Кино — любое, не только документальное! — кстати, работает так же. Мысли и эмоции в кадре мы ведь считываем только по актерской игре, цветовым, композиционным, монтажным решениям. Другой вопрос, что в кино есть еще способы транслировать дополнительные эмоциональные, смысловые слои — например, закадровая музыка, которой писатели, увы, не располагают. Пока. Но кто знает, что будет дальше?

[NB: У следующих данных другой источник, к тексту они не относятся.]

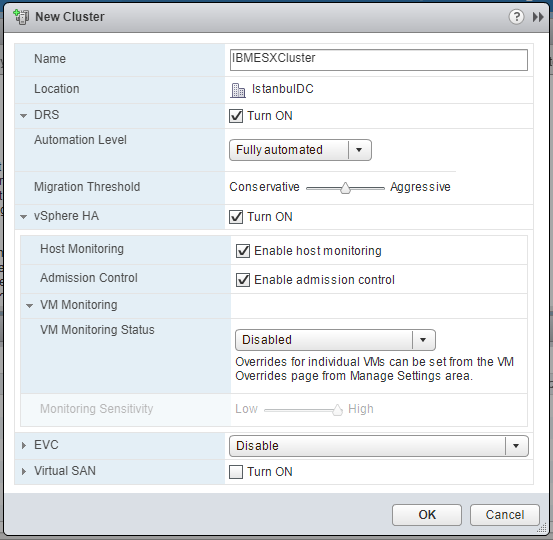
Task: Collapse the DRS section arrow
Action: click(x=24, y=116)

В аудиокнигах такие лайфхаки — выбор подходящей музыки и голосов, огромный акцент на интонировании реплик — уже применяются.

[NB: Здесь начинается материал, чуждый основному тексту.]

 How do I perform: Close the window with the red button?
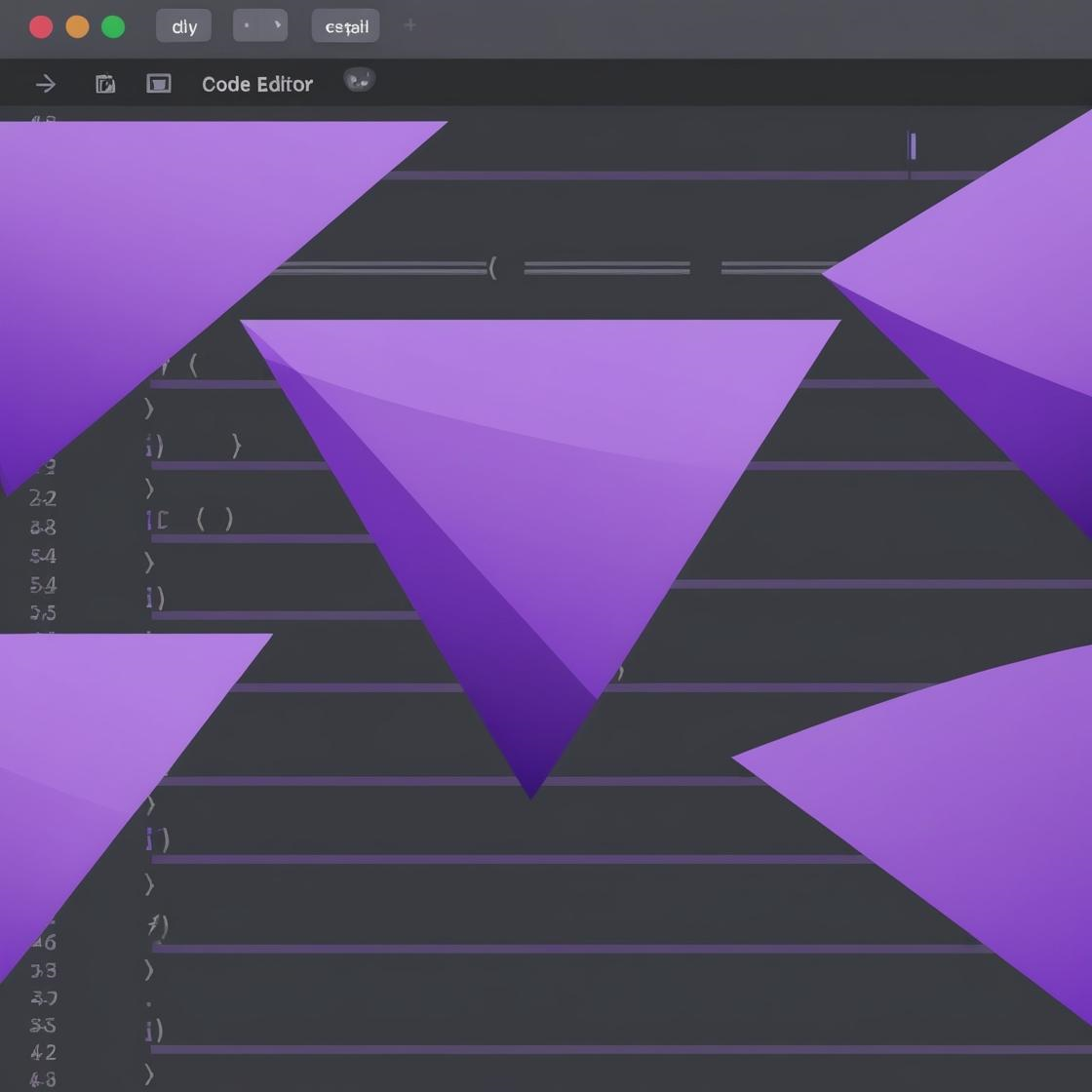point(41,26)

Следующие два варианта фокализации, которые мы будем рассматривать, внутренние: и персонаж, и рассказчик — личности, которые так или иначе интегрированы в канву книги. В первом случае, скорее всего, нарраторы активно там действуют, а во втором — наблюдают или собирают историю по горячим следам.

Персонаж(и)

Начнем с «персонажной» фокализации, потому что в современной литературе она самая популярная. Да, да, это как раз вариант, когда мы проживаем историю буквально «в шкуре» героя и подача максимально близка к тому, как мы живем жизнь. То есть:

• напоказ не только действия и реплики, но и мысли, чувства, воспоминания, сны — и не деликатными контурами из первого примера, а полноценными абзацами, если требуется;

• восприятие реальности, той же природы вокруг, — тоже через голову конкретного героя, с его оценками и метафорами;

• и знаем мы ровно то, что знает этот герой: и об обстановке, и об эмоциях/мыслях своих собеседников. О большей части такой информации мы можем только гадать.

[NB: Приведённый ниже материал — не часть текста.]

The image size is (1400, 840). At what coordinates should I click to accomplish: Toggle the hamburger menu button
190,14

Давайте сразу посмотрим, как это будет работать в нашей истории?

Ветки хрустели под ногами, на траве блестела слепящая роса — точно бриллианты рассыпали. Я замечала ее, хотя и спешила: бабуля-то любит пирожки теплыми. Мамка даст по ушам, если они остынут и бабуля нажалуется. Тяжелый характер у нее… У них обеих.

«Чик-чирик, чик-чирик», — смеялись злорадные птицы. Тьфу на них.

Бежать было все-таки жутковато: вокруг слишком много деревьев, ни души, тропа узкая. И плащ я напялила красный, приметный. А запах? Да весь лес чуял мамкину выпечку! Капустные, вишневые, мясные… Наложила пирогов от души. Аж в животе заурчало, вот бы съесть хоть один. Но мамка сто раз уже сказала: «Задница у тебя и так шире этой корзины».

Может, и справедливо.

Впереди замаячило болото, густо поросшее по берегу ландышами. Ура, ну и вонища, зато хоть что-то перебило мой пирожковый аромат. Но, кажется, поздно: с чего это слева затрещали кусты?

Ой!

Спрятаться я не успела: кто-то выскочил и загородил дорогу. Большой, мохнатый, остроухий, весь в паутине и… зубастый! Снова ой. Очень зубастый.

Шерстяной волчара. Да еще двуногий! Слышала про таких, что-то из безумных экспериментов эльфов, тоже тех еще ненормальных. Бр-р-р… Выглядел он опасно, так что я резко затормозила и вцепилась в нож на поясе. Хотя размахивать им пока не стала.

— Не потерялись, юная госпожа? — Мое движение его не напугало, он ко мне еще и наклонился. Голос оказался ничего, вежливый. Но клыки…

— Нет, дорогу знаю, — как можно ровнее ответила я, стараясь не замечать, как он дергает носом, и надеясь, что нюхает пирожки или ландыши, не меня. — Пропустите… господин?

Но с места он не сдвинулся.

— Куда спешите? — спросил все еще без угрозы, но стало ясно: так просто не отстанет.

Эльфы же таких почти очеловечили… в каком-то смысле. Любопытство — вроде человечье чувство. Надеюсь, ничего больше. А то мало ли.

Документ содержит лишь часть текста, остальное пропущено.